Kibera, Nairobi, Kenya
This photo was taken on 2 June 2019, Shantel's ninth birthday. She's outside her house in Kibera, the largest urban slum in Africa. Life here poses many challenges for young girls, but today she wears her favourite dress, bought by her mother to celebrate her birthday. Inside, 20 children from the neighbourhood are dancing to loud music. Framed in the doorway, Shantel is in her own world, free. She dreams of becoming a model and a superstar. On this day, I don't see a child from the slum but a young, confident and ambitious girl.
Lake Geneva, Switzerland
At the onset of lockdown, I escaped to the countryside to weather the storm of the pandemic. The photograph's subject, a Black man - my brother - reminds us of the global fight for social justice, while exploring the shifting perception of water: some holiday on sweeping coastlines, others flee from corrupt governments and wars across those same oceans. The dark reflection represents a past defined by systemic discrimination and climate change; the top half, bright with the dawn sun, presents a vision of hope in creating a free world for all.
East Sussex, UK
For many of us, the freedom of expression, identity and choice is, perhaps, valued above all else. It's uncommon to choose a life of restraint and restriction. On a walk to the Seven Sisters cliffs some years ago, I noticed a people carrier full of holidaying monks. Influenced by common preconceptions, I expected to see a band of brothers deep in contemplation. Yet when this holy man lit a cigarette and laughed as we looked on, I realised that freedom is a funny thing; it's intimately personal to each of us, however we choose to exercise it.
Freedom to me is the freedom to choose where to be, how long to stay and who to be there with. This photo captures a moment of stillness; two people have chosen to stop, be quiet and enjoy some respite from the otherwise busy promenade near Lisbon's Belém Tower. They are free. Retrospectively, the yellow line reminds me of the many lines we have courteously obeyed while queuing for shops over the last three months. In this image, the women lie across the line. We are in a period of transition, from what was to what will be.
Being from Scotland, I don't take the vast landscapes of my country for granted; the freedom to explore the outdoors is a privilege. Taken on a crisp, autumnal evening on Loch Morlich in the Cairngorms National Park, this image seeks to encapsulate that feeling. What I enjoy about this photograph is not only the striking scenery and glass-like water, but the anonymity of the kayakers as they take in the views and disappear into the distance.
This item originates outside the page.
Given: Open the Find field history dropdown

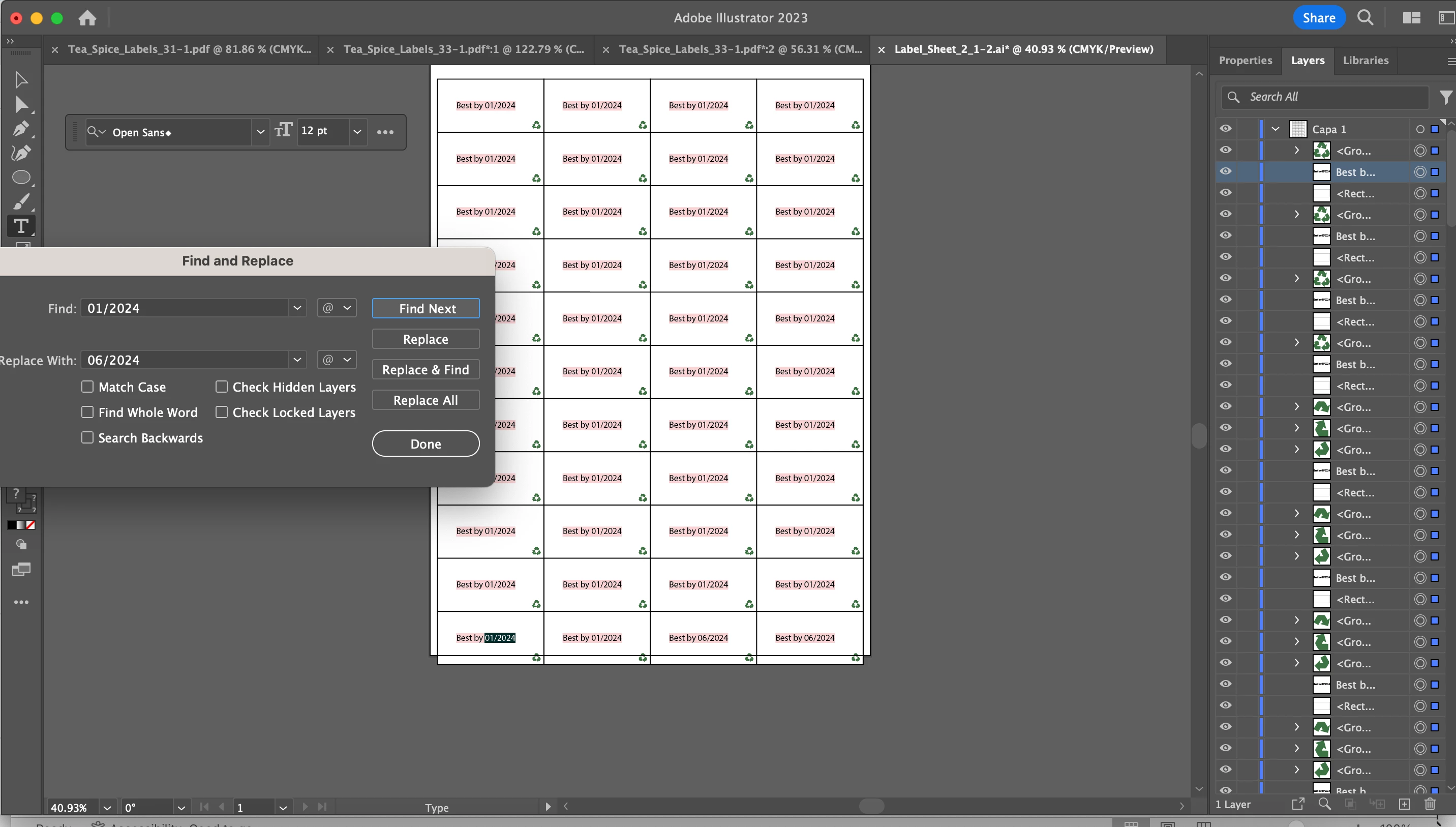Looking at the screenshot, I should pyautogui.click(x=297, y=308).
This is a moment I will never capture again and a memory that will forever be etched in my mind.
It's 7pm and the sun is about to hide behind the ocean when three guys arrive at the pitch. The wind is strong and the dry grasses are dancing. We are on Fournoi, one of the smallest Greek islands; about 1,000 people live here. The island has a football team that plays in the local league, but active players are few and far between here, so only eight take part in some matches. They run under the sun and play until nightfall. When it's all over, they start to laugh. It can be hard to concentrate on a football game while overlooking the Aegean Sea.
Baa Atoll, Maldives
If you'd told me a year ago that I would live through a pandemic on a tropical island, I wouldn't have believed you. I'm a photographer and filmmaker based in the Maldives but my intention was never to stay here long. I was due to leave in March to start a new job in Bangkok - the world thought otherwise. This time has given me a chance to slow down and reconnect with my surroundings and myself. I want my work to express the freedom that comes from both from nature and from within oneself, without any judgement or expectation.